Het wekte dan ook geen buitengewone reactie. De opmerking van Taco de Beer, dat het weinig bevatte, waarvoor geen plaats in andere organen zou zijn, is moeilijk weerlegbaar. De Lantaarn van J.H. Rössing bracht een tamme spotprent, waarop men de vertegenwoordigers der oude generatie Beets, Huet, Vosmaer, Jan ten Brink en de oude Thijm, de Helicon ziet beklimmen, terwijl een kleine jongen daarnaast uit zand een ‘nieuwe Parnassus’ gebouwd heeft als een strandfort. Hij roept de oude schrijvers toe: ‘Deze kant uit, heeren! Hier behoeft U niet te stijgen en U bent er dadelijk!’ Busken Huet schreef op 17 December 1885 aan Jan Ten Brink: ‘De Lantaarn heeft tot heden meer geest, vind ik, dan De Nieuwe Gids’.
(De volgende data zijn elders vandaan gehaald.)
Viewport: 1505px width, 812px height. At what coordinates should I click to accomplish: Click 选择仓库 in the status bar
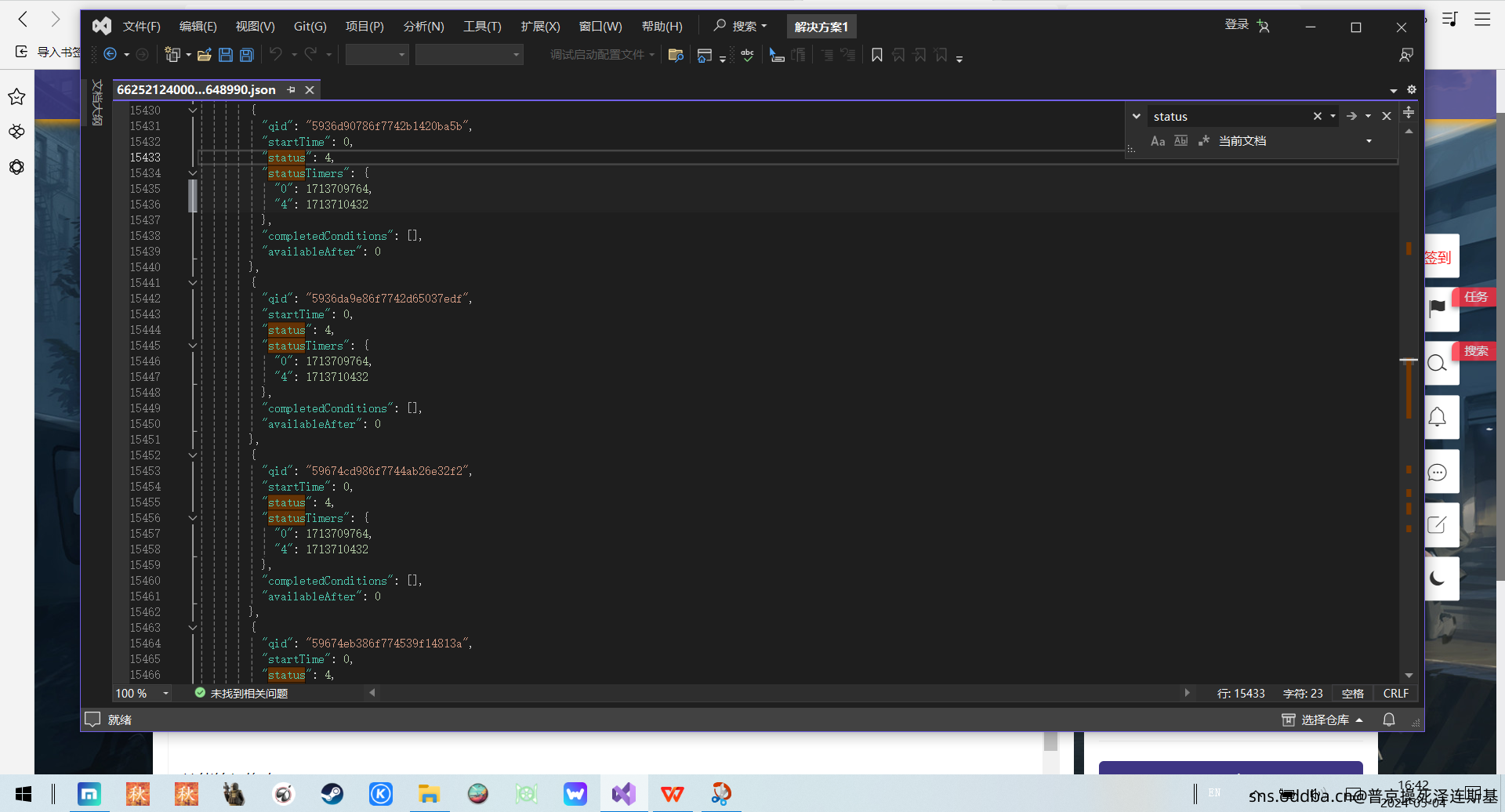[1324, 720]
Duidelijker worden de bedoelingen der jongeren in de volgende nummers van de eerste jaargang. In December 1885 levert Frank van der Goes zijn uitvoerige en belangwekkende Proeve van Literatuurgeschiedenis; Frans Netscher draagt Herfst in het Woud, een staaltje van naturalistische beschrijfkunst, bij; Mr. M.C.L. Lotsy lanceert gevorderde staatkundige denkbeelden; Lodewijk van Deyssel publiceert een sonnet naast gedichten van Albert Verwey, Hélène Swarth, Jan Veth (onder schuilnaam Henric van Gooyen) en Jacobus van Looy (onder schuilnaam A. Brouwer). Van Verwey bevatte dit nummer de eerste zang van Demeter en Kloos leverde zijn eerste litteraire kroniek.
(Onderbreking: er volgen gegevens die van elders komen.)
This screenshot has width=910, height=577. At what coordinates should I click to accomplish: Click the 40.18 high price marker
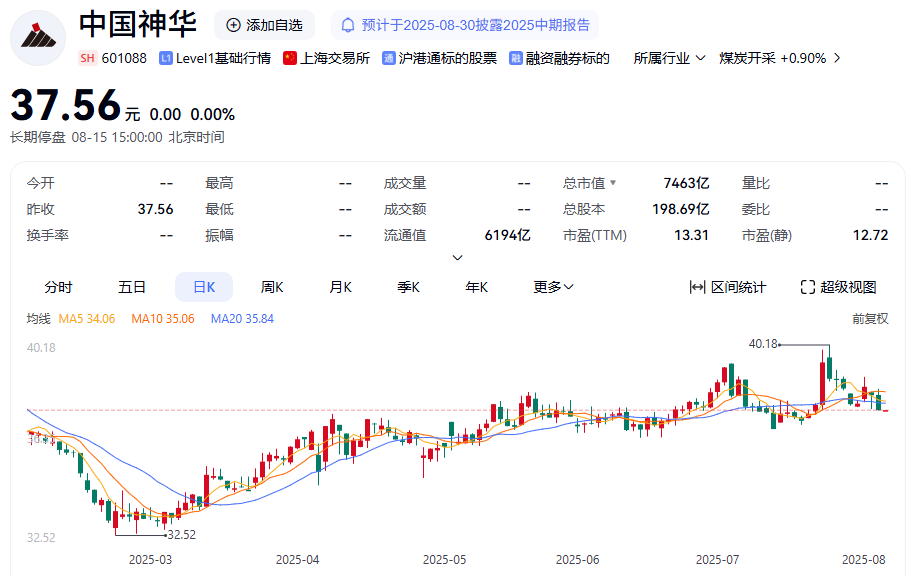point(763,344)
Nummer drie bracht de vernietigende kritiek van Frans Netscher op Justus van Maurik. Willem Kloos bespot Mr. Johan Bohl, prijst de sonnetten van Jacob Winkler Prins en legt uit, welke beginselen hij heeft over beeldspraak. In dit nummer wordt De Kleine Johannes als vervolgverhaal voltooid. Dit was voor Vosmaer reden om het verhaal in De Nederlandsche Spectator te prijzen als ‘een zeer schoon stuk, dat vreemd afsteekt bij het overige’.
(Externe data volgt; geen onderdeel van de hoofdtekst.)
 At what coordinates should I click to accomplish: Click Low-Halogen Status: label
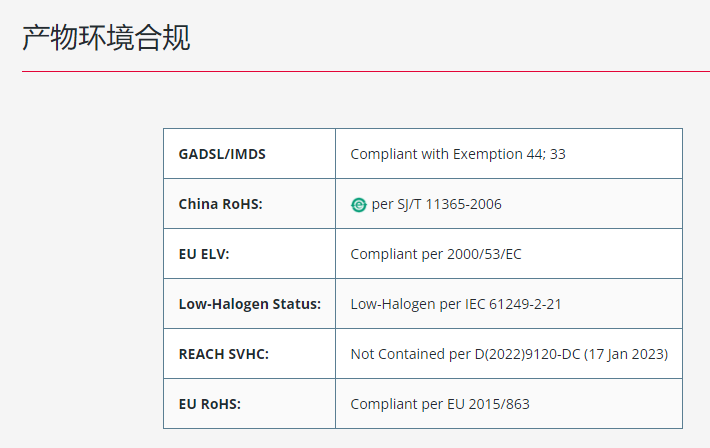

Het vierde nummer opent hierop met een antwoord van Frederik van Eeden Aan Flanor, waarin hij te kennen geeft, niet van zijn medestanders losgemaakt te willen worden. Jacobus van Looy levert zijn eerste prozastuk; Frans Erens begint te schrijven over Franse letteren; Verwey publiceert zijn studie Toen De Gids werd opgericht. In dit vierde nummer komt Jan Veth onder de schuilnaam G.H.C. Stemming voor het eerst als beoordelaar van schilderkunst aan het woord naast Maurits van der Valk, die zich J. Stemming noemde. (Eduard Karsen zal in het Amsterdamsche Dagblad schilderkunstkritieken gaan schrijven onder het pseudoniem O.N.T. Stemming.) Zij scheppen met hun bijdragen de geregelde rubriek der beeldende kunsten, gelijk die in latere jaren bij tijdschriften en kranten gebruikelijk wordt.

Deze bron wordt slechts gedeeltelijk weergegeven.